Stavolta l’Italia sembrava voler reagire per non farsi ancora calpestare in Europa dai Paesi più influenti. Il ministro degli Esteri, Gianfranco Fini, e i principali gruppi italiani dell’Europarlamento hanno dichiarato di voler tutelare il Mezzogiorno e la lingua nazionale. Ma Berlusconi ieri ha frenato sulla difesa dell’italiano nell’Ue. E resta il declino del «sistema Paese», che è evidente ed è stato caratterizzato dall’assenza di un «gioco di squadra» dell’apparato politico-governativo e istituzionale-burocratico.
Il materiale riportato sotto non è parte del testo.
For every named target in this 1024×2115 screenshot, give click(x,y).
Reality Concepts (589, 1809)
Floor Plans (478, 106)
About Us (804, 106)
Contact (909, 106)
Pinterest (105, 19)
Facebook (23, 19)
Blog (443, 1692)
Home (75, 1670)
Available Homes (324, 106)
La litigiosità tra maggioranza e opposizione ha prodotto rovinosi autogol, come lo stop della nomina di tre magistrati italiani all’antifrode Olaf di Bruxelles: ordinato dal ministro Roberto Castelli, non dall’asse franco-tedesco.
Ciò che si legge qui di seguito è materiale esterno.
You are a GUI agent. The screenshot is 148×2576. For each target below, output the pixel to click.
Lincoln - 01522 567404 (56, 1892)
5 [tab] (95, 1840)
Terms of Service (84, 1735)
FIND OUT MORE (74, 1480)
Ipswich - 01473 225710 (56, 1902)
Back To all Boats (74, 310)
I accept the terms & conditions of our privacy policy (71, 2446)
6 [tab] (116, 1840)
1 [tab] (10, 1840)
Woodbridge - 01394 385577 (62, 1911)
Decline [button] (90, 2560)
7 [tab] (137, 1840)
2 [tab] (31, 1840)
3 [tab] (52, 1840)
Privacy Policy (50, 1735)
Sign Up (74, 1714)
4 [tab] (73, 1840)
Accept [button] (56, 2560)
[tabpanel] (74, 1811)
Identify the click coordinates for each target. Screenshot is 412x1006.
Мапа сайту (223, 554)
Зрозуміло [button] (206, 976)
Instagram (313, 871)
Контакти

In questo contesto le penalizzazioni contro l’Italia sono dilagate. Vanno dall’idioma all’assegnazione degli incarichi importanti. Vari eurocrati sostengono che il «Regolamento n.1» considera ufficiali tutte le lingue dei Paesi membri. L’uso nella Commissione di solo tre delle lingue dei quattro Stati più grandi si sarebbe consolidato per esigenze pratiche (francese e inglese) e per accontentare il governo più influente (tedesco). Ne è scaturito un vantaggio competitivo per gli eurocrati francesi, britannici e tedeschi in un’attività dove è decisivo anche scrivere. Oggi tutta la documentazione della Commissione è diffusa in inglese, francese e tedesco. Una disposizione consente ulteriori traduzioni, ma per un numero minimo di pagine. Pertanto gli atti in italiano e nelle altre lingue minori sono spesso sintesi incomplete. Perfino i bandi di gara comunitari possono escludere «a priori» le imprese italiane che non hanno accesso a un adeguato apparato di traduzione.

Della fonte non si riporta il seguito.